I have the following relatively complex edge statement:
graph {
{a, b -- c} -- d
}
I’d expect this to be equivalent to:
graph {
a -- d;
b -- c;
b -- d;
c -- d;
}
That is: link all the node ids found on the left of the -- to all the node ids found on its right.
What actually happens is:
graph {
a -- c;
a -- d;
b -- c;
b -- d;
c -- d;
}
There’s an unexpected (by me) edge statement in there: a -- c.
Is this expected behaviour? If so, could anyone link to how such complex edge statements are expanded, so that I can learn this rather than build (obviously incorrect) heuristics?
I’m sorry, a little serious. Unfortunately, we are discussing an undocumented feature. If I’m not mistaken there’s no comma separated node list in Appendix D of the dot guide. But you can see where a comma separated node list is implemented in the cgraph parser as an alternative to subgraphs in edge statements. I’m sorry, I don’t remember any more why this was deemed a good idea when it was done. This construct is also in libagraph (predecessor of cgraph) but not the original libgraph circa 1988. The dot guide is clear that you can liberally use semicolons as statement separators, or trust the parser and only use whitespace most of the time.
Thank you for going out of your way to explain - twice, because this is something that was also pointed out to me by the graphviz twitter account.
It’s a bit of a relief, actually - it’s an undocumented feature, so it’s ok-ish for my own DOT parser / interpreter to not support it in exactly the same way as Graphviz does.
[sorry if this is too simplified for you, I don’t know your background]
Graphviz is a set of programs & interfaces, but I will assume you want to start with the dot program. Dot is described here https://www.graphviz.org/pdf/dotguide.pdf.
Dot is “old school” - it is not interactive - no gui.
Using any editor you like (maybe notepad to start), create a dot input file.
start the windows cmd shell or powershell
type dot -c ## just once to make sure dot will be ready to run
to use dot, each time type:dot -Tpng yourfile.gv >yourfile.png ## this assumes you want a png output.
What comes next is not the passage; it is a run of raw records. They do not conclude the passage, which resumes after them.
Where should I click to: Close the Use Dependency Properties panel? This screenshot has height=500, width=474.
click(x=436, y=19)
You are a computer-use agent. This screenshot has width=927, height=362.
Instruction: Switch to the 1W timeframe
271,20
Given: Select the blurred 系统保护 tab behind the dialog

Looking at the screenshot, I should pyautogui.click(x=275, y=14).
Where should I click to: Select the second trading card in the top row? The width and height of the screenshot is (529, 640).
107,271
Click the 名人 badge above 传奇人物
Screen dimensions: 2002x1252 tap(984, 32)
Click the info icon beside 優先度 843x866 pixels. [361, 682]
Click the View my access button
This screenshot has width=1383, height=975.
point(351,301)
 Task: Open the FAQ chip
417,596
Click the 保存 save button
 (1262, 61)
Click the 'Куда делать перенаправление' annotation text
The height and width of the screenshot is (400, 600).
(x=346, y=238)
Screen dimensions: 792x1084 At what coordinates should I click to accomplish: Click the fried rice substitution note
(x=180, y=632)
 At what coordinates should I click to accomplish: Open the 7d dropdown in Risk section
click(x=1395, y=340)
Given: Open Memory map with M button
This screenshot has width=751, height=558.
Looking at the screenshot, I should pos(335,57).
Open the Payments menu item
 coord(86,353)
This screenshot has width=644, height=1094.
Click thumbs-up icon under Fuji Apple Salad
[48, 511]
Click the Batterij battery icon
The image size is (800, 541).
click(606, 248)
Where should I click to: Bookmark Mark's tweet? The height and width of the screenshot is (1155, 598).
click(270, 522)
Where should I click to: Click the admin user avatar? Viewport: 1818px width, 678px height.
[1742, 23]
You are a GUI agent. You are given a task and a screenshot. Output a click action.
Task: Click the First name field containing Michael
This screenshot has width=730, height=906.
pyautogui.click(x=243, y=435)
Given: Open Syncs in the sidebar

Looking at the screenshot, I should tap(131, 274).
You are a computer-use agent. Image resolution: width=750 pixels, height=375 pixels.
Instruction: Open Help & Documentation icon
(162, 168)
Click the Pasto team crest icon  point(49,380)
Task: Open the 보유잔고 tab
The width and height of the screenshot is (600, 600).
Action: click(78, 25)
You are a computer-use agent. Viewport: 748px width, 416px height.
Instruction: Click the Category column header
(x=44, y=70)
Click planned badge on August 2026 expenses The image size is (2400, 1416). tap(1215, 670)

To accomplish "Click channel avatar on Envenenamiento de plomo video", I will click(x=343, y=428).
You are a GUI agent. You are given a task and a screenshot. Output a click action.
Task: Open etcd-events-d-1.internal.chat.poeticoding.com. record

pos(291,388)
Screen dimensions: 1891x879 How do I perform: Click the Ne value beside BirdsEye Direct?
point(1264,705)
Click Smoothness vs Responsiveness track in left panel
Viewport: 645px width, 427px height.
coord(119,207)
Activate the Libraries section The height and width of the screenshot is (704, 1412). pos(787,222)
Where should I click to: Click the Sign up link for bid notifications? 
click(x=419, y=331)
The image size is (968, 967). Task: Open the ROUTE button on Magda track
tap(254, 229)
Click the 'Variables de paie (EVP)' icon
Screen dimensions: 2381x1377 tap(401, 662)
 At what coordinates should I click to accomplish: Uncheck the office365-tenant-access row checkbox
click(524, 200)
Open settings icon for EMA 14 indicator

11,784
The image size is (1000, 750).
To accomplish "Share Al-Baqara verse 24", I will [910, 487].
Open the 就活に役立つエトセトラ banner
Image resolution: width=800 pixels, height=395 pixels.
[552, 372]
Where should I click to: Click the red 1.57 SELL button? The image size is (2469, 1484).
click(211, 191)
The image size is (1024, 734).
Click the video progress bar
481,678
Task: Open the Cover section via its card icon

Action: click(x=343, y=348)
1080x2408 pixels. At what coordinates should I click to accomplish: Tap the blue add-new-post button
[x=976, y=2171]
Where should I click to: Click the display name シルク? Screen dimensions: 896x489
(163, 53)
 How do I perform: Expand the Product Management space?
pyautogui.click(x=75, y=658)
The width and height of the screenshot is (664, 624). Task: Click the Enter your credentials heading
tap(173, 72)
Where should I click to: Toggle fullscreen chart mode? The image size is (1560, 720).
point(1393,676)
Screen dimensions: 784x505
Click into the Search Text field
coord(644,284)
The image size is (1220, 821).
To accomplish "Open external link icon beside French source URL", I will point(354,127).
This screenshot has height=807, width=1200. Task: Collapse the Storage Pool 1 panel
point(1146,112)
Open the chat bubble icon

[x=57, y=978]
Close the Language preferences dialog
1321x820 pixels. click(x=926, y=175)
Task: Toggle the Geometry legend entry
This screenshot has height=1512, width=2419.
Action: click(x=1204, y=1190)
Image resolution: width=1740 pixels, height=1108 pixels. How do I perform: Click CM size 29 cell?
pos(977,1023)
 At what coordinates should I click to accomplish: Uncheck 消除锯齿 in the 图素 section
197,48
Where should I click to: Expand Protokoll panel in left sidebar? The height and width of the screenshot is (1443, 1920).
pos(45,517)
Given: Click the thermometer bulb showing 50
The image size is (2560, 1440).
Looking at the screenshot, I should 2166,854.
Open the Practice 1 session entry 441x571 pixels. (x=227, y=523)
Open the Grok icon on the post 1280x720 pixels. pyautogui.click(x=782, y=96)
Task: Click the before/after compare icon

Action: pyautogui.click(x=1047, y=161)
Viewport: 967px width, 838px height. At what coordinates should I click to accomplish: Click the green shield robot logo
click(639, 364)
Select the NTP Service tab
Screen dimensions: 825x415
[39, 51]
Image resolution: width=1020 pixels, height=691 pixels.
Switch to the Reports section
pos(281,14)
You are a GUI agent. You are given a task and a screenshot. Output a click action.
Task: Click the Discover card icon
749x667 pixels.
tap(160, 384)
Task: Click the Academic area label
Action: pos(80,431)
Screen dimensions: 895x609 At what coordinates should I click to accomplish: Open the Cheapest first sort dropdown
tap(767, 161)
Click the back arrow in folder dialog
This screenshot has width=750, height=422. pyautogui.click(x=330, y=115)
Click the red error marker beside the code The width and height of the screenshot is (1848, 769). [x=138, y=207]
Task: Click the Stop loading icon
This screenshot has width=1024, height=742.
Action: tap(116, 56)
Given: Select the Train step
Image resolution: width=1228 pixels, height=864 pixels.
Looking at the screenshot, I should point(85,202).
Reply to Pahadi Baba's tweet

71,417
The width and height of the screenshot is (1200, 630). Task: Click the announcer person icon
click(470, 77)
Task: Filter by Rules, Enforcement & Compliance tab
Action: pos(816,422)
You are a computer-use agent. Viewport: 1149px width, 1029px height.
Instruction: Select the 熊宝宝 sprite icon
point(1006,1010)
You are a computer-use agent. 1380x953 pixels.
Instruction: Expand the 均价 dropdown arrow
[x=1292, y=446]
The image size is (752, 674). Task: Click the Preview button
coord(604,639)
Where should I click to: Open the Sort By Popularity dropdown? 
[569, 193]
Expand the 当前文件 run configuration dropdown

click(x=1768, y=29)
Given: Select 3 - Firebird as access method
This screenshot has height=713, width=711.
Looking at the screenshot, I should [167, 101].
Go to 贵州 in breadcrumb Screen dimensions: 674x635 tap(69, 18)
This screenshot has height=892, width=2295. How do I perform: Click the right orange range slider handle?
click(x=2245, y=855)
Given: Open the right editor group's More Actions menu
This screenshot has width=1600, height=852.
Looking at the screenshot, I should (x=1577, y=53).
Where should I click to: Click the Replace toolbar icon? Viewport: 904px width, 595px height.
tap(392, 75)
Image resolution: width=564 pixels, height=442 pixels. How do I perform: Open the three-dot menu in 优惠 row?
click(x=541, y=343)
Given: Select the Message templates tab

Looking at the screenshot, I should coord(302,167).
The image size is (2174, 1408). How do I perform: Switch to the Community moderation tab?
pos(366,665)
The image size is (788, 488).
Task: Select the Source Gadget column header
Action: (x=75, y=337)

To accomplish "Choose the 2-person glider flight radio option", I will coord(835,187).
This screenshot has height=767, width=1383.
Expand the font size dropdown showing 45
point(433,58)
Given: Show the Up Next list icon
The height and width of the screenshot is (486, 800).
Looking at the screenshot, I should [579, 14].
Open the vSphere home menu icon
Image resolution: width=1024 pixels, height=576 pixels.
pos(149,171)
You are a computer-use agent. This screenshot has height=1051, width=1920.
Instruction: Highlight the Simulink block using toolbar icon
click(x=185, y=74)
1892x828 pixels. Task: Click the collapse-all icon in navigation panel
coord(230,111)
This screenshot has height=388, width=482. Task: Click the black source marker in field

It also assumes your input file suffix is .gv
look at the output with a web prowser, Paint, or any photo display program
Ah, no, I’m relatively comfortable with DOT and its syntax, thanks I was just getting confused by the distinction between commas and semi colons, the behaviour of the former not being documented (that I could find).
Just to give context to my initial (now solved) question, I was working on a stylesheet preprocessor for DOT. This caused me to reimplement a DOT parser, and tests led me to discover lots of weird corner cases I hadn’t realised were supported.
Wow, that is my dumbest move of the month, and it is only the 12th! My answer was intended for another question entirely, but I was in a rush and plopped it here.
I feel like Emily Litella Emily Litella - Wikipedia
Sorry! Blush. “Never Mind”
If that’s your most embarrassing move of the month, congratulations, you’re doing great. I can think of half a dozen worse things I’ve done this week alone
We’re friendly; everything is fine. I wish I could recollect the train of thought that led to extending the graph language between libgraph and libAgraph. This is well before we realized other people might try to build on this work. I wonder if we should update the dotguide.
That last ticket is a little bit unfair. I built a parser using the linked guide, and I had absolutely no issue working out that edgeops were -- and -> - it’s explained just below. I’m assuming it’s not part of the grammar because it would be quite complicated to express “it’s – for graphs and → for directed graphs” as BNF.
I basically had two surprises:
that , syntax which is, as far as I can tell, not documented (and seems to be basically syntactic sugar for “a non-cluster graph with no attribute”)
the way edges are expended when their lhs and / or rhs are composed of multiple nodes.